BNP Paribas economist Dominique Barbet said the Socialist

majority – which came as the pro-bailout New Democracy narrowly

won a Greek election – could allow France to implement

structural reforms and austerity measures which would otherwise

have been blocked by the far left.

The government has commissioned a thorough review of its

finances by the state auditor, which has repeatedly warned of

overspending in recent years. Many observers expect Hollande to

use this to water down his campaign spending promises.

A spokeswoman for the audit office said the report had been

postponed until July 2-4 from an initial release date of June 28

to fit with the agenda of Prime Minister Jean-Marc Ayrault, who

will detail government plans in a July 3 speech to parliament.

That allows the government to postpone a difficult

discussion of how it intends to compensate for the decrease in

tax revenues until after a June 28-29 EU summit where Hollande

will press leaders to back his growth pact for struggling euro

zone economies.

“COMPETITIVENESS DEFICIT”

Valls said that a resurgence by the extreme right – which

returned to parliament for the first time since the mid-1980s

with three seats – was due to widespread disenchantment with the

economic situation, which could be seen across Europe.

“We need to mobilise our European partners because piling

austerity on top of austerity will lead to tragedy and a deep

rift between Europeans and their politicians,” he said.

Hollande was expected to press the case for growth measures

at a summit of G20 leaders in Mexico on Monday.

He travels to Rome on Friday to meet Italian Prime Minister

Mario Monti, German Chancellor Angela Merkel and Spanish Prime

Minister Mariano Rajoy and discuss closer political union and

unified bank regulation in Europe, also on the EU summit agenda.
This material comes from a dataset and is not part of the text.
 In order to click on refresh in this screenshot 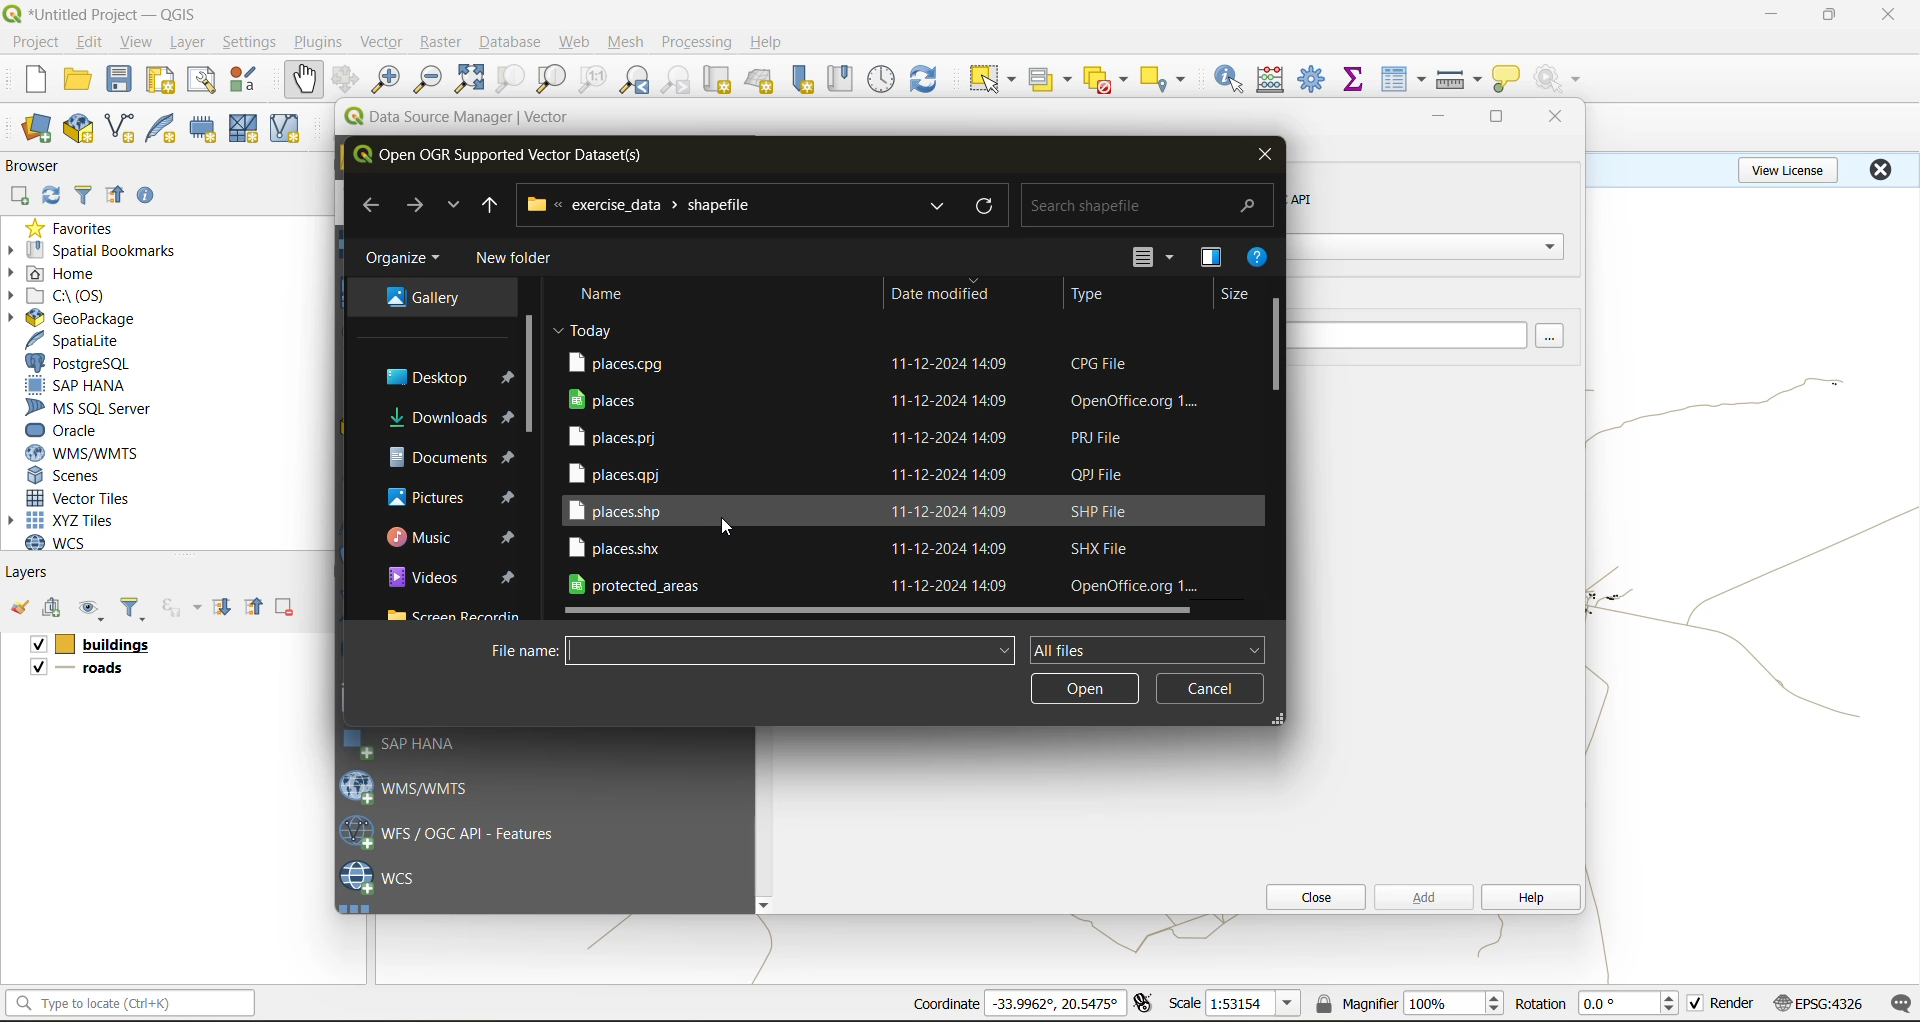, I will do `click(991, 207)`.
Amid rising tensions between Paris and Berlin, Merkel has

rebuffed Hollande’s calls for joint euro zone bonds to resolve

the crisis. She bluntly warned on Friday that France needed to

urgently look to its own flagging competitiveness.

“The question everyone is asking is what will France do in

terms of structural reforms and policies to stimulate growth

since there is a broad agreement that France has a serious

competitiveness deficit,” said Jean Pisani-Ferry, director of

the Bruegel think-tank in Brussels.

Government spokeswoman Najar Vallaud-Belkacem welcomed New

Democracy’s victory in Greece’s parliamentary election, which

relegated the anti-bailout SYRIZA party to second place and gave

some relief to financial markets on Monday.

“We are pleased that they have chosen the euro,” she said.

“We are ready to help them with this. President Hollande fought

to put growth back on the European agenda precisely to send a

positive signal to the Greeks.”

Ayrault is expected to name a permanent cabinet on Thursday,

with no major changes expected from the interim team in place

since mid-May, after top ministers won their parliament seats.

The conservative UMP party, whose weight in the National

Assembly has plunged by more than 100 seats to 194, seems

destined for a leadership battle after former leader Nicolas

Sarkzoy lost May’s presidential election.